Half of South Asia’s 1.5 billion are below 25 years and three fourths live on less than $2 per day. Even in India migration from rural economy to jobs in the services and manufacturing sectors is mismatched, both on numbers and paucity of vocational skills. Surging Indian economy has accentuated economic disparity and amplified the scale of corruption, ranging from simple bribery to Radia-type influence peddling, or the Commonwealth Games’ patronage or finally a cosy alliance between the government, big business and the entire political elite, tantamount to crony capitalism. Political parties apportion Rajya Sabha seats to money bags, one recently apprehended carrying a cache to a poll bound state. US President Theodore Roosevelt, the scourge of robber barons at the dawn of 20th century, advised that “...to dissolve the unholy alliance between corrupt business and corrupt politics is the first task of the statesman of the day”.
India is a democracy, with a constitutional separation of powers and a rule of law. However, unprecedented generation of wealth is creating distortions. The Supreme Court supervising CBI’s 2G scam enquiry is a symptom that systemic collapse is resulting in ad hoc solutions, Take the UN Convention Against Corruption of 2003, which India signed but has not ratified. It prescribes, inter alia, the installation of anti-corruption bodies and election campaign reform. Mr Hazare has put his finger on the problem, the malaise however demands systemic reform and not the mere addition of another office.
Supervening authority to an empowered Lok Pal, as a roving conscience of the three branches of the state i.e. the executive, the judiciary and the legislature would be impractical and even dangerous. As Roman poet Juvenal warned in his Satires, “Who is to guard the guards themselves?” Institutions like the Central Bureau of Investigation, Central Vigilance Commission, Competition Commission etc. are controversial or ineffective as their success depends on who mans them.

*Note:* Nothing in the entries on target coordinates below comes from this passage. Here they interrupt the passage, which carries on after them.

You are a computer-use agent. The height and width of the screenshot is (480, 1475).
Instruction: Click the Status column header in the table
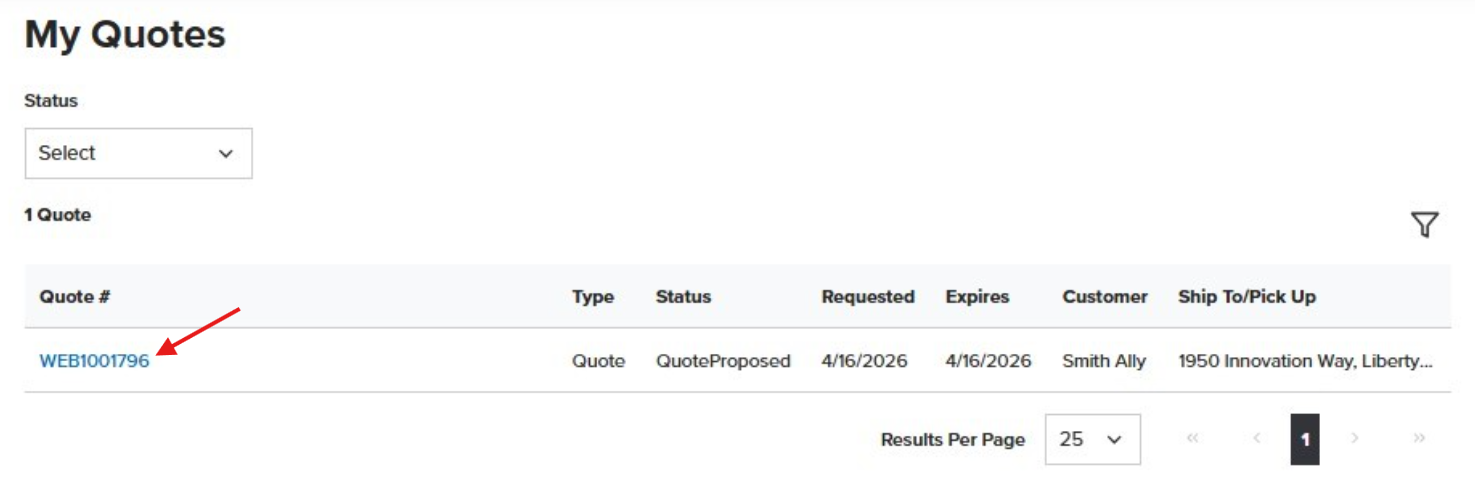pos(683,297)
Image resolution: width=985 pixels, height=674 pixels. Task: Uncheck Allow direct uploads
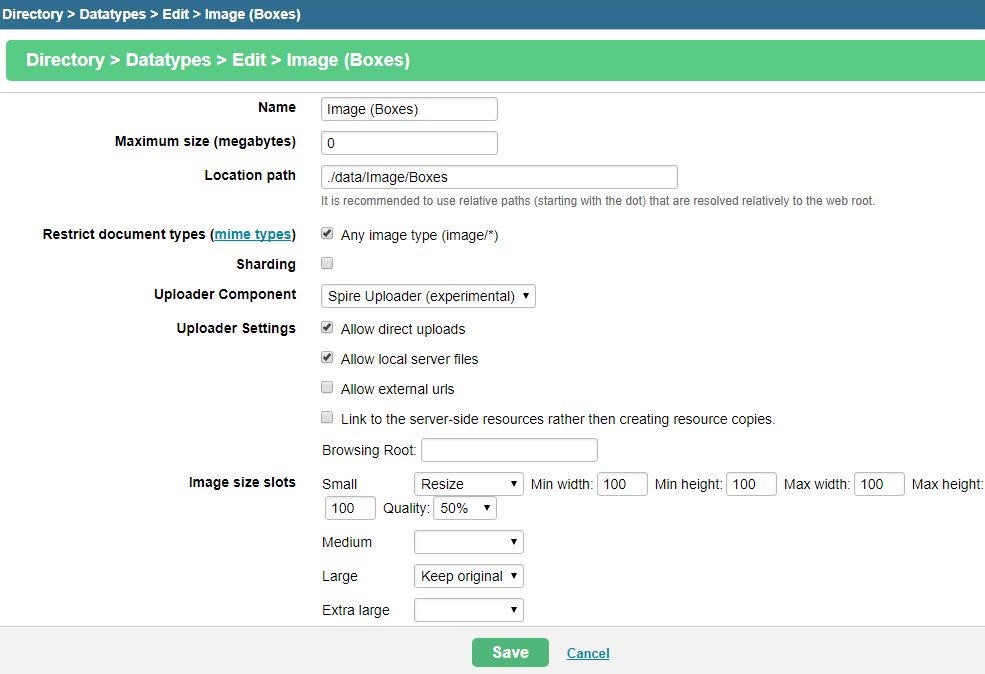coord(327,327)
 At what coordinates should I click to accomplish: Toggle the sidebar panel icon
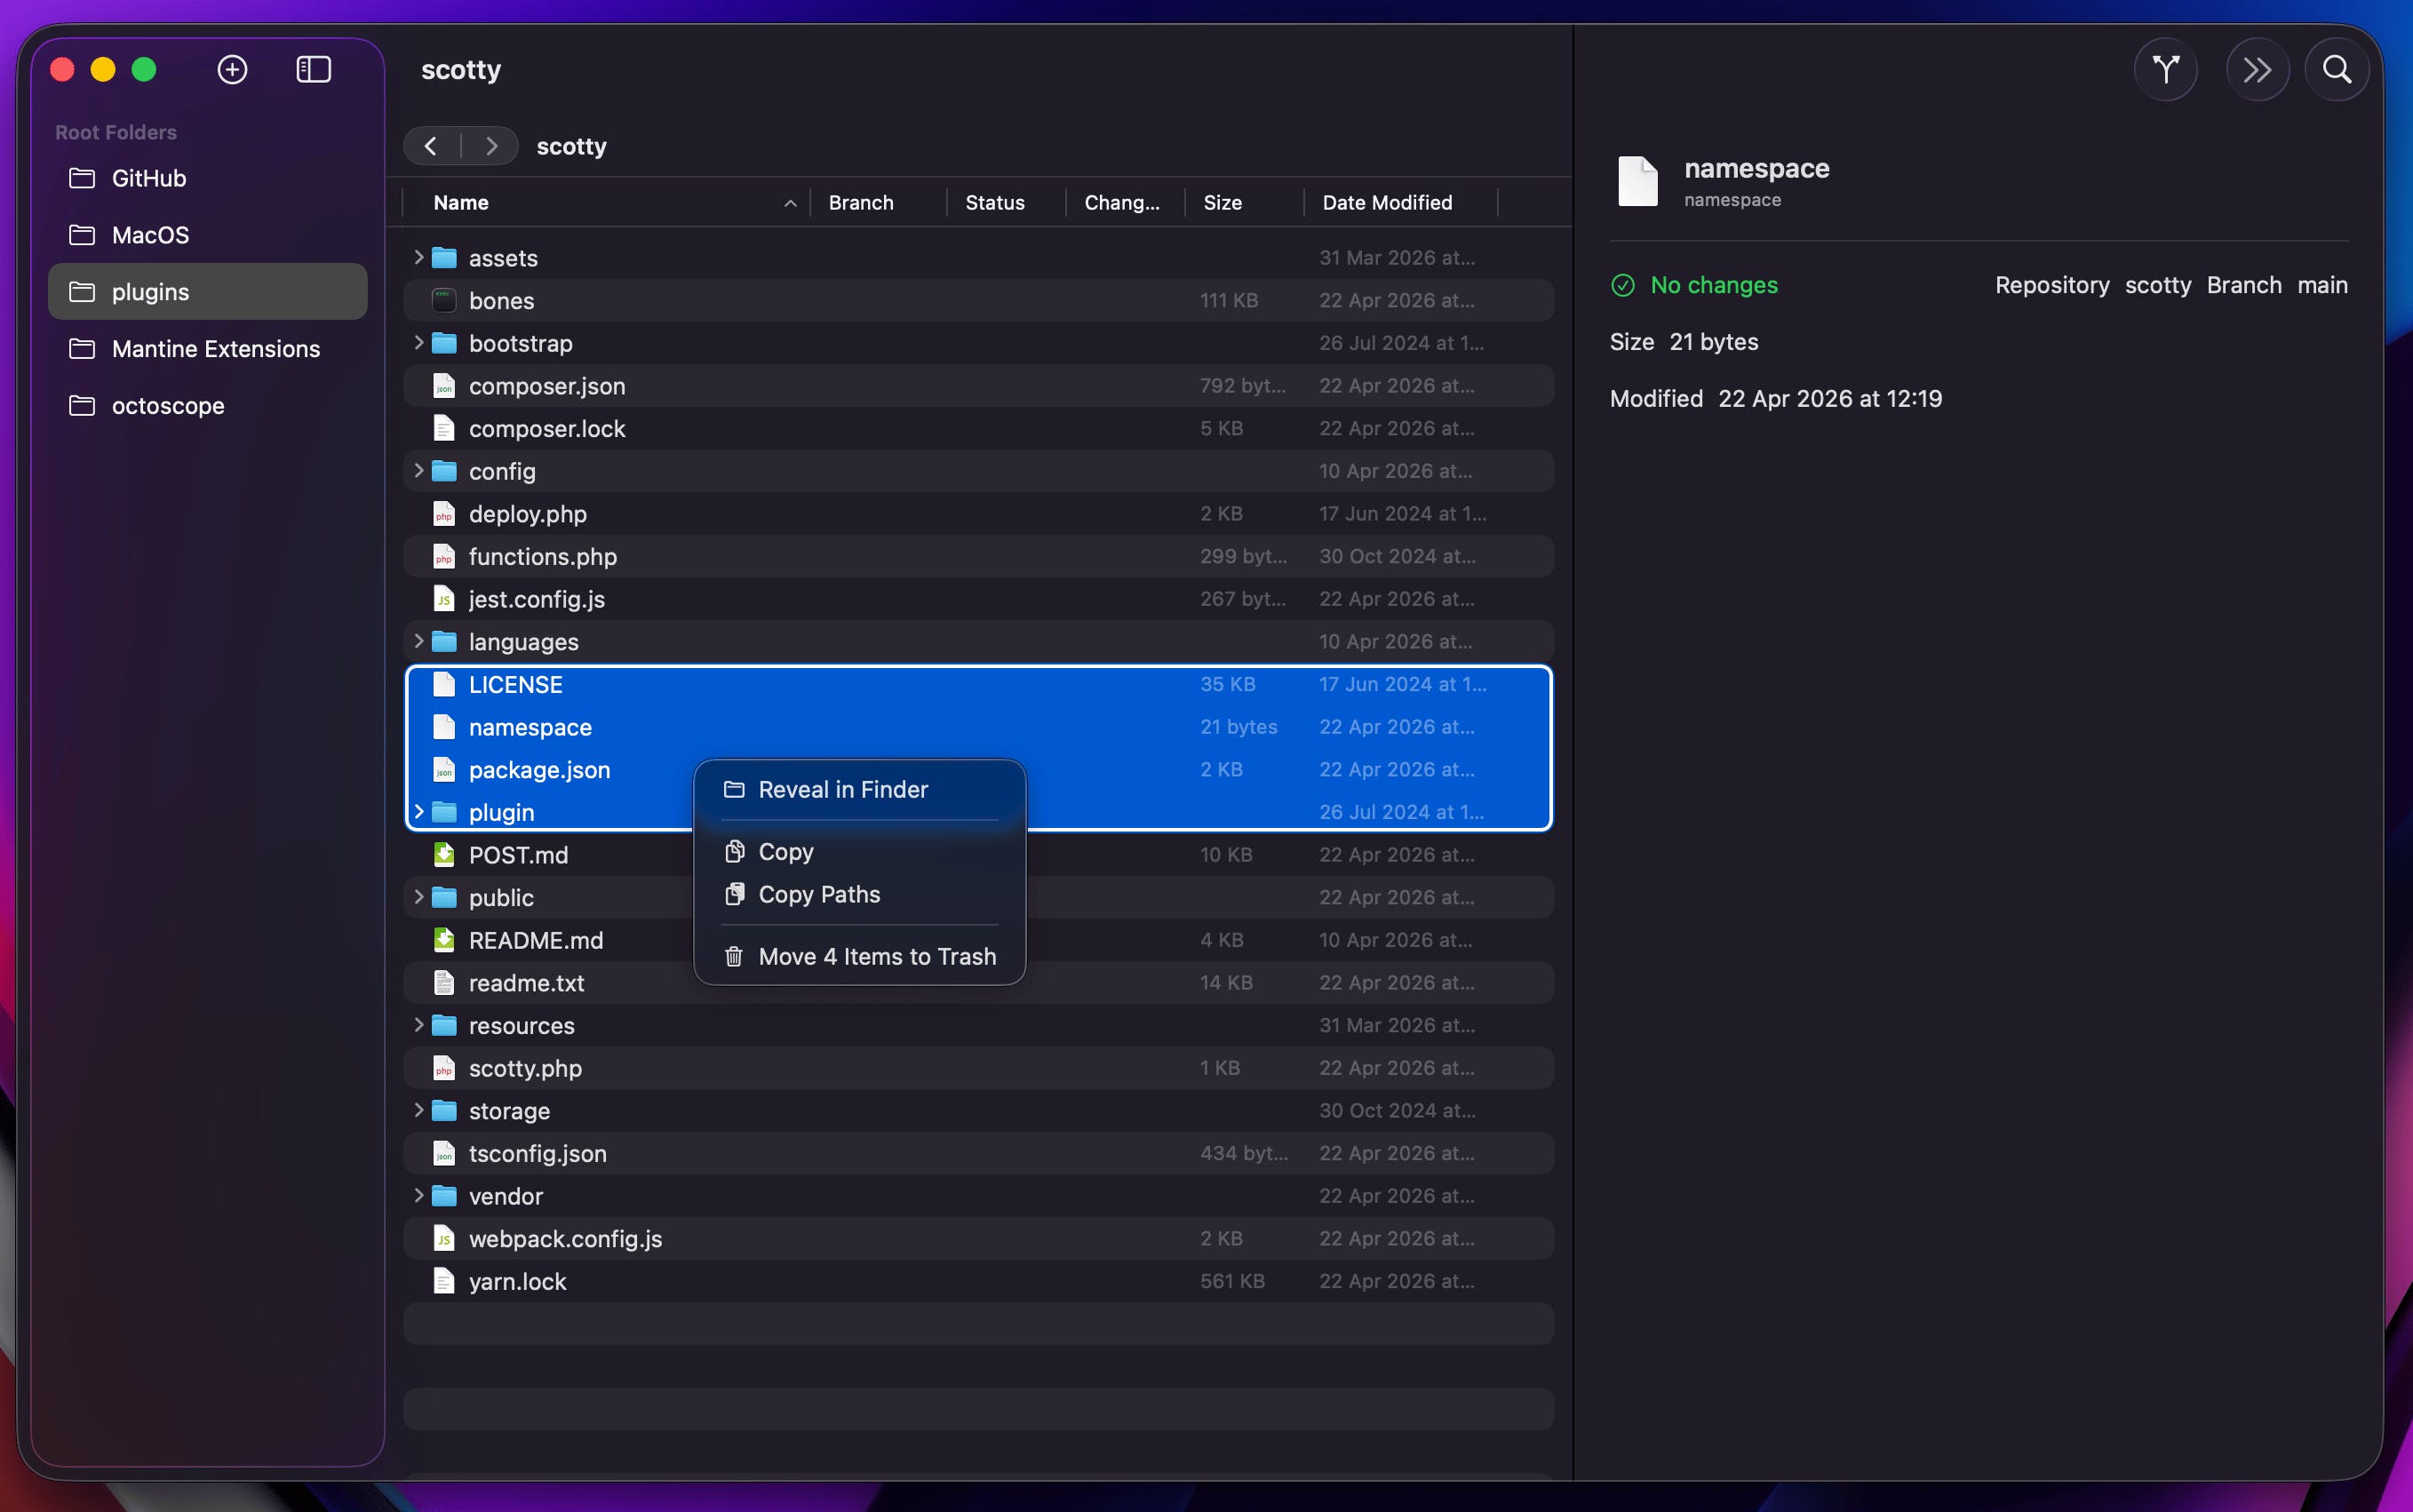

Mr Hazare has proclaimed that reform has only begun and the agenda is long. Success may be difficult to repeat, as the demonstrators in Tahrir Square, Cairo, are realising. Rare it is when man and the moment combine, as it did at Jantar Mantar. Pandit Nehru once violently disagreed with Gandhiji over the withdrawal of an agitation that had turned violent but was beginning to hurt the British. If Ms Hazare can persist, the reform should include state funding of elections and campaign reform, making inner-party democracy mandatory to break the hereditary control of families over political parties and the debarring of criminals from electoral politics. Government will react even as the great reformer President Roosevelt did: “I do not represent the public interest: I represent the public”. Whether Mr Hazare can make public’s representatives mindful of public’s interest only time will tell, but the nation still needs a Gandhi and the world Gandhian inspiration is now established.